Write out the entries below exactly as they stand. Skip every image.

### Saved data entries
--
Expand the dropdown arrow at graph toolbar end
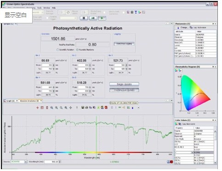tap(138, 108)
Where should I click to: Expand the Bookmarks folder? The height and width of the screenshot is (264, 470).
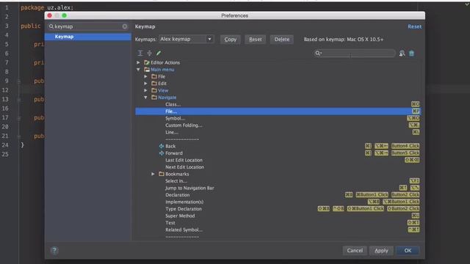pyautogui.click(x=153, y=174)
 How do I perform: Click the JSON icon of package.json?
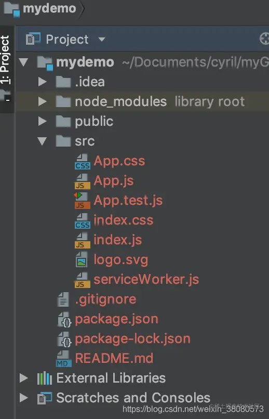pyautogui.click(x=64, y=319)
--
### Your response
Expand the dropdown arrow at graph toolbar end
tap(138, 108)
Where should I click to: Expand the Bookmarks folder? The height and width of the screenshot is (264, 470).
pyautogui.click(x=153, y=174)
 How do I perform: Click the JSON icon of package.json?
pyautogui.click(x=64, y=319)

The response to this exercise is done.